I chose to read this book because it fulfilled my 1890s decade for the By the Decades reading challenge. Well, and it had been sitting on my shelf for quite some time. Finally, I’ve read a few of Chopin’s short stories and really enjoyed them.

This book, however, lacked much of the color that can be found in her shorter fiction. Edna, the main character, becomes bored and restless in her marriage and decides to break convention and live her own life. Much of this occurs after meeting Robert, so it is difficult to discern whether she had always been unhappy or if the emotions were sparked by the more “free” people around her.

The book follows Edna’s desires and yearnings, but the question is how independent can a woman during that time period actually be? Will she be happy? I hate to ruin an ending, so I won’t.

Recommendation: The book is short and very easy to read. As you can see by my rating, I thought the book just OK. I think that Chopin’s short stories show much more passion and life. The Awakening seemed a little dull to me.

6 Responses to “Review: The Awakening by Kate Chopin”

  1. This book is on my list of books to read this year. After proof-reading a friend’s paper on it, I was interested in giving it a shot. I’ll have to remember to comment on it here after I get to it.

  2. Its definitely a short read! I’ll be interested in your thoughts. I always hate to give away too much info or detail on my blog for people who haven’t read it yet.

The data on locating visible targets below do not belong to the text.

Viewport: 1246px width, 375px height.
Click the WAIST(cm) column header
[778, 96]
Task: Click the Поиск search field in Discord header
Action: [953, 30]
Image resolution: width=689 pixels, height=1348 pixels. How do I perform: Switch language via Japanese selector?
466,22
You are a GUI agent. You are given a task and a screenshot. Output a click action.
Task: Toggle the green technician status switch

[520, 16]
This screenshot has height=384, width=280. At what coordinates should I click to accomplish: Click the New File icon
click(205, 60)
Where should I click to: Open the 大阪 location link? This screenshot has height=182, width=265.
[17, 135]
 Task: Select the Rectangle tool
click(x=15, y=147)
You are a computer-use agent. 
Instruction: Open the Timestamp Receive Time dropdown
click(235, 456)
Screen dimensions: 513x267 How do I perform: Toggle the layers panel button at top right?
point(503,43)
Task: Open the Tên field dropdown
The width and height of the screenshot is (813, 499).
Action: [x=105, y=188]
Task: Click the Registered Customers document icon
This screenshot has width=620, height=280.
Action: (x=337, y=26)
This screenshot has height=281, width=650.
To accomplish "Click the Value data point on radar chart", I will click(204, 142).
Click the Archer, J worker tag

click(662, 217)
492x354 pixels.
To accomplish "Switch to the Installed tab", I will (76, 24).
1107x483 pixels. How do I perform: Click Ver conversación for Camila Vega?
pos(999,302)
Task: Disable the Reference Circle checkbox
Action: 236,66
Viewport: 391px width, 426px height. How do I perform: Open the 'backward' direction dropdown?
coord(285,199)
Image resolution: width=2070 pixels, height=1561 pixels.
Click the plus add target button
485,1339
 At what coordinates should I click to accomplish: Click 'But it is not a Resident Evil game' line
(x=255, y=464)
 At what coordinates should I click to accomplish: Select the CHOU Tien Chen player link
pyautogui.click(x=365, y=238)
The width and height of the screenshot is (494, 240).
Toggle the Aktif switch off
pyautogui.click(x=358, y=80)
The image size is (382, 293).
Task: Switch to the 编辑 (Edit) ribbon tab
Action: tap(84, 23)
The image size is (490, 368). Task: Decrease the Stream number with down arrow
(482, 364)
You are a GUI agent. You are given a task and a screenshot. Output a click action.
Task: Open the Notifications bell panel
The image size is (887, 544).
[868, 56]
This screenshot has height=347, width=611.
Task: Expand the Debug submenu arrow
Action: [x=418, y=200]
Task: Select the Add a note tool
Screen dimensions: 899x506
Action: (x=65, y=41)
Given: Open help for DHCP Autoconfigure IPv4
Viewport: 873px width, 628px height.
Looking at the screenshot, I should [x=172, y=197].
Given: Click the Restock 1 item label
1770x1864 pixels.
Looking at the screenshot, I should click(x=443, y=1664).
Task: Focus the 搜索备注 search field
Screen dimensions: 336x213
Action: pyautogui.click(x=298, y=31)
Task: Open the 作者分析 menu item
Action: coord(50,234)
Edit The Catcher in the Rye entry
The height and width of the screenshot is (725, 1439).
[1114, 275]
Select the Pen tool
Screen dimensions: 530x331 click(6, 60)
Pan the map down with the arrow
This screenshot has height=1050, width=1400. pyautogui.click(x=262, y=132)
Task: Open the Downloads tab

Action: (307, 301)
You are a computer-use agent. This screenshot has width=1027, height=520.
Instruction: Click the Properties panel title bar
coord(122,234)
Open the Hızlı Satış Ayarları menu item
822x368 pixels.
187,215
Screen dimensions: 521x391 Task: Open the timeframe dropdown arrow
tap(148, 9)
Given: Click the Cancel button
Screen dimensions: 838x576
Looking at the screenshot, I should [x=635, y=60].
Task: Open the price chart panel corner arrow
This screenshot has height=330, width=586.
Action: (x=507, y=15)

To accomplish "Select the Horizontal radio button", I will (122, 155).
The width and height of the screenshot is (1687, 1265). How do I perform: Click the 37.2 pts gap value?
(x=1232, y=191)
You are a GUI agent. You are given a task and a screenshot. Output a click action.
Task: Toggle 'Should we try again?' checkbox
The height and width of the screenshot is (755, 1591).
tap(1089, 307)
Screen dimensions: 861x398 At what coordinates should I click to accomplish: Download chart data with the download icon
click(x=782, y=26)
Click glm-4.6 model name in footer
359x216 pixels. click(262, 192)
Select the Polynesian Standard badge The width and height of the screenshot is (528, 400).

    Thanks for stopping by.

  3. I have to say I was disappointed in this book. To me, it was very similar to Madame Bovary and Anna Karenina, in that the heroine dies at the loss of her love. I just felt that that particular theme had been done, and done well, already. But, it was short, and it did create atmosphere for me.

  4. It starts off so good, and then, once Robert comes back, it disintegrates from a hot read about freedom and identity to some rich lady having a midlife crises.

  5. I dislike stories about fallen women suffering for their sins, I didn’t dislike this as much as I expected to, but I didn’t like it very much either. I certainly don’t understand why it’s a favorite of so many women. I must have missed something there.